Dataset entries:
┌──

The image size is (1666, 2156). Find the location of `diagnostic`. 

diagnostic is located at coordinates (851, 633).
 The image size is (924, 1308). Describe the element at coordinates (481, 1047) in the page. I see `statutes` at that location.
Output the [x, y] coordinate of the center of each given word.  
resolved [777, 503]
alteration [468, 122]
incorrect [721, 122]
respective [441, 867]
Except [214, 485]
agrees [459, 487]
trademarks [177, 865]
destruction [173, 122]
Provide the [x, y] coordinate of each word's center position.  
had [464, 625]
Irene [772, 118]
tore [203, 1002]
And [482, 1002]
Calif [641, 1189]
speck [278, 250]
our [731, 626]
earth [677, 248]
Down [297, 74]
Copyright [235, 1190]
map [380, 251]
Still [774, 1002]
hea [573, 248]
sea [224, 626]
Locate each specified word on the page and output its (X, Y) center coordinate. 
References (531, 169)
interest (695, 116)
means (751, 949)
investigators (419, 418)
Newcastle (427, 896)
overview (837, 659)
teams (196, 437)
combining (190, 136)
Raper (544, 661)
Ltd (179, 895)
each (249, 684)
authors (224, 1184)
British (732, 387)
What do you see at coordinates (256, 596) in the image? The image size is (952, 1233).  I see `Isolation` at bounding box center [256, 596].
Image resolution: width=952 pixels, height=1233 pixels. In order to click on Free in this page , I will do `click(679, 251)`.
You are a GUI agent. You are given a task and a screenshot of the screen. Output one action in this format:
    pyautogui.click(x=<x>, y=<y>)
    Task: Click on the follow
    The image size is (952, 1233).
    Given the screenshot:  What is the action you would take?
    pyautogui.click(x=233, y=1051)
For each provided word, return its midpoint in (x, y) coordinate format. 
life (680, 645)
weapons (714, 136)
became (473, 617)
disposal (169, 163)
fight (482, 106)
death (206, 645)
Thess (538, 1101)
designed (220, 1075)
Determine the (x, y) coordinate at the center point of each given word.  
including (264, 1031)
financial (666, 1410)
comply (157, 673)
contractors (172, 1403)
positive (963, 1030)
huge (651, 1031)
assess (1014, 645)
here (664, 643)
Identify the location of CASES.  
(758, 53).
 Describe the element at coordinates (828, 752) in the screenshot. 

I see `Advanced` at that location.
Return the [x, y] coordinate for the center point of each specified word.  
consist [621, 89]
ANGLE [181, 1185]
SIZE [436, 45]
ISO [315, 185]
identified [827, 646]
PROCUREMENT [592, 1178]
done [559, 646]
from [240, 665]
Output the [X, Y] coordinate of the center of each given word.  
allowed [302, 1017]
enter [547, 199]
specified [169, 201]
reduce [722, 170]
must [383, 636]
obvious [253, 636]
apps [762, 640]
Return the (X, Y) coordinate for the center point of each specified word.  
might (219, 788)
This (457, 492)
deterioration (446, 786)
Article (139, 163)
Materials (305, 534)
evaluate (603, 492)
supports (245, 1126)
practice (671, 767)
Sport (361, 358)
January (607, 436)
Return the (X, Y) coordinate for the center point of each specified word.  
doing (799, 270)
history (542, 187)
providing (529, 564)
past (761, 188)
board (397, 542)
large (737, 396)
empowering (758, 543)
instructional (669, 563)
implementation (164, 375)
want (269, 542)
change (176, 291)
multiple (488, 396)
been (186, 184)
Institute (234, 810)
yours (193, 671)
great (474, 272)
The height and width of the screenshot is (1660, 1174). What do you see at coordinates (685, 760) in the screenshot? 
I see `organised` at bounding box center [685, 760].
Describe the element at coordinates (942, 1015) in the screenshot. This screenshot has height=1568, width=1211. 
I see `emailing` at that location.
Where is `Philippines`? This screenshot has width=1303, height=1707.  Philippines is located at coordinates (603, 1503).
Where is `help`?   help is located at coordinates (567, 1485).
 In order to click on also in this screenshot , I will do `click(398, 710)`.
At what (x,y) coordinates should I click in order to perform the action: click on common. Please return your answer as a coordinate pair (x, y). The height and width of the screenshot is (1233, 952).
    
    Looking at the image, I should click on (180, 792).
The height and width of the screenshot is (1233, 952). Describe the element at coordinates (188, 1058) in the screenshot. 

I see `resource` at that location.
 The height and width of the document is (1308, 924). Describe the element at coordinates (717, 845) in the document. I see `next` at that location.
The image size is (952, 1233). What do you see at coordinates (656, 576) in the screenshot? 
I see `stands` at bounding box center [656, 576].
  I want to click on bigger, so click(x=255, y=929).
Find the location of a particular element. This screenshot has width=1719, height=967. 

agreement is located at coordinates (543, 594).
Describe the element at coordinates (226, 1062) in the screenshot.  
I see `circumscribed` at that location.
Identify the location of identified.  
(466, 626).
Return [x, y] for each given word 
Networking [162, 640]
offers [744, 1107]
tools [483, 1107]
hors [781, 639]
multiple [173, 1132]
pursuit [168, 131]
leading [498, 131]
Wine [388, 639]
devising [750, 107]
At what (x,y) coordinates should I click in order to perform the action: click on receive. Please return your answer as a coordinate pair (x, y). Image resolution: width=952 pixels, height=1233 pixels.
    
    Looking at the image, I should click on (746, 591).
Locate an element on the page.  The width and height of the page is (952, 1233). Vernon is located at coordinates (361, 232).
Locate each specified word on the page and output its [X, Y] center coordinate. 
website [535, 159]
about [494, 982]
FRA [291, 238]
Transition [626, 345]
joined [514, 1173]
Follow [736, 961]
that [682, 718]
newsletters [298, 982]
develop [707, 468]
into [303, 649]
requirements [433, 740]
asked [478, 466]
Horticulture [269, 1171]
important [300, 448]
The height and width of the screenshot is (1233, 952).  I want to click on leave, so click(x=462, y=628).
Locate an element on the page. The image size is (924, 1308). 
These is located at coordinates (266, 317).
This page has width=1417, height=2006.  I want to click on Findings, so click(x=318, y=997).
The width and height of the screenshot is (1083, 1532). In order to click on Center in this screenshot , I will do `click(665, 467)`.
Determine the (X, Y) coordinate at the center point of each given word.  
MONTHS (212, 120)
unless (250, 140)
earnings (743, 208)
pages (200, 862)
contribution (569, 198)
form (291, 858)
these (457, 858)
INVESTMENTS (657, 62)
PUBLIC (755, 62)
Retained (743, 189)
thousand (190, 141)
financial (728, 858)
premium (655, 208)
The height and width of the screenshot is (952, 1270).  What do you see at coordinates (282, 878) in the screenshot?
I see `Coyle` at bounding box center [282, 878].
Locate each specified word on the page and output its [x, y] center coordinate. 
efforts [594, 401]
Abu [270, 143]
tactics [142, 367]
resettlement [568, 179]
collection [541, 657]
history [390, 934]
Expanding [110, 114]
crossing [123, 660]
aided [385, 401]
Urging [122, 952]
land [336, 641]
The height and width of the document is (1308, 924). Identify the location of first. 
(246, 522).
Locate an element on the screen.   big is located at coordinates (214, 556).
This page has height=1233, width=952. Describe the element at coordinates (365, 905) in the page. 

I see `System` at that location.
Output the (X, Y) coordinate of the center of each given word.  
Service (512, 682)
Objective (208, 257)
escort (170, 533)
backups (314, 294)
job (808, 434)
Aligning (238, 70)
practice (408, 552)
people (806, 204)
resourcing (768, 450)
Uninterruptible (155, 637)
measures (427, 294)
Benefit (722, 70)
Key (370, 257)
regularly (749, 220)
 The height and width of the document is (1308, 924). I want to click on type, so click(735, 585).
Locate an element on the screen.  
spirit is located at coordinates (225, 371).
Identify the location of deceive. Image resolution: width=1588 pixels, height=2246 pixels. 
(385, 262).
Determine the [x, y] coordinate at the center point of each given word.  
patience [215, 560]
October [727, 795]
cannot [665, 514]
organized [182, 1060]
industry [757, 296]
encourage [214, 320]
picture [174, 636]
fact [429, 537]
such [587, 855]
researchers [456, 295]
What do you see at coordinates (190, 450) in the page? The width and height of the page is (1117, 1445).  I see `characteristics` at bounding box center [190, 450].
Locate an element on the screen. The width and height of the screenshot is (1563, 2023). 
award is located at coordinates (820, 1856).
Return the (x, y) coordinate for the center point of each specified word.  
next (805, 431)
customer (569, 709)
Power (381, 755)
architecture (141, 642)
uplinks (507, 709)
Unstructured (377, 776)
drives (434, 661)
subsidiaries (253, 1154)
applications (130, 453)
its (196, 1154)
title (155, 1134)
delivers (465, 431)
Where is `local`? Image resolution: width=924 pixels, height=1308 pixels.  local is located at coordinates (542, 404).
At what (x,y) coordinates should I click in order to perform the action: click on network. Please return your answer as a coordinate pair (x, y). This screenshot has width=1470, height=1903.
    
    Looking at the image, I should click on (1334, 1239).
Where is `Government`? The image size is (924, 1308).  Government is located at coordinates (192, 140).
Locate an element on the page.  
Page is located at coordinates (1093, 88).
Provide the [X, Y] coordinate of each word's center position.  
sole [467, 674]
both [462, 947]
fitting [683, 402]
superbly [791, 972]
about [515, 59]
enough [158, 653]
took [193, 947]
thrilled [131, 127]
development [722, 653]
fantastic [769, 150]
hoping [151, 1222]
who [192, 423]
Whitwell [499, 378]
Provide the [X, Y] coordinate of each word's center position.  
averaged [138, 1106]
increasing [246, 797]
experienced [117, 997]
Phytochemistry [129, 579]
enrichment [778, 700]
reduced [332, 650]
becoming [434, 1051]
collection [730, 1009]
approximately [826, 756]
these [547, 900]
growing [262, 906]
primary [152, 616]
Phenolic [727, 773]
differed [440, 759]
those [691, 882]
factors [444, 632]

└──

Copy the items from the line containing "map [380, 251]" through the line containing "pyautogui.click(x=233, y=1051)", including both of those lines, reproducing each line exactly.

Solution to this exercise:
map [380, 251]
Still [774, 1002]
hea [573, 248]
sea [224, 626]
Locate each specified word on the page and output its (X, Y) center coordinate. 
References (531, 169)
interest (695, 116)
means (751, 949)
investigators (419, 418)
Newcastle (427, 896)
overview (837, 659)
teams (196, 437)
combining (190, 136)
Raper (544, 661)
Ltd (179, 895)
each (249, 684)
authors (224, 1184)
British (732, 387)
What do you see at coordinates (256, 596) in the image? The image size is (952, 1233).  I see `Isolation` at bounding box center [256, 596].
Image resolution: width=952 pixels, height=1233 pixels. In order to click on Free in this page , I will do `click(679, 251)`.
You are a GUI agent. You are given a task and a screenshot of the screen. Output one action in this format:
    pyautogui.click(x=<x>, y=<y>)
    Task: Click on the follow
    The image size is (952, 1233).
    Given the screenshot:  What is the action you would take?
    pyautogui.click(x=233, y=1051)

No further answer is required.